Green Meat in Chicken? Here’s What’s Really Going On

You pull your roast chicken out of the oven, it’s all nice and brown and crispy, and you’re starving. You carve in, and stop short. Right there in the meat of the breast, it’s green? What in the world? I’ve been there. That awful moment when you are staring at your meal, the fork poised in space, and you think: “Can I eat this? Am I going to poison myself?” Green chicken meat looks horrid, and your feelings tell you: “Don’t eat it.” But the truth is, it is not always dangerous. Sometimes it is simply a freak of nature. In this article, I shall tell you what green chicken meat really is, what causes it, when it is safe (and in fact it often is), and when it is not at all. Whether it is a raw chicken bought in a grocery store or one that comes from your slow cooker in a queer condition, it is gratifying to know. Let us eat into the ugly and uninviting meat of the matter.

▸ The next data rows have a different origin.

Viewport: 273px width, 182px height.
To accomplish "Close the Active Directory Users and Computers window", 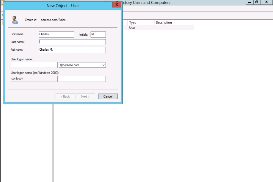I will pos(266,2).
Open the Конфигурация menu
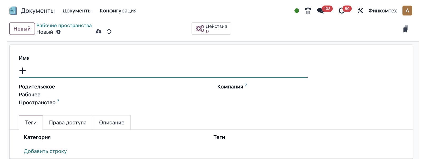 [x=118, y=11]
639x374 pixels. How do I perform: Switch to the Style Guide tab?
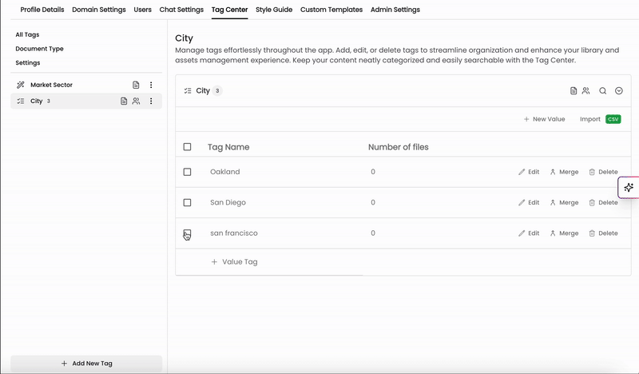point(274,10)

What Causes Green Meat in Chicken
First, it should be stated that by no means does green chicken meat mean that the bird is not good. Although it looks like an infernal warning signal, it means something due to a number of conditions, some of them quite innocuous, others not. This is what is the matter:

Bruising or Rupture of Blood Vessels
Chickens, like all living things, get bruised. If they are not handled with care before they are killed, or if they flap their wings too severely, the blood vessels in the muscular tissue are broken. Blood can pool under the skin, or deeper in the meat, and as it coagulates it changes color, sometimes becoming a dull green or grayish green. It’s a bit like the bruise on the human body, going from purple to greenish to yellow. Certainly not appetizing, but, as stated previously, not in itself dangerous.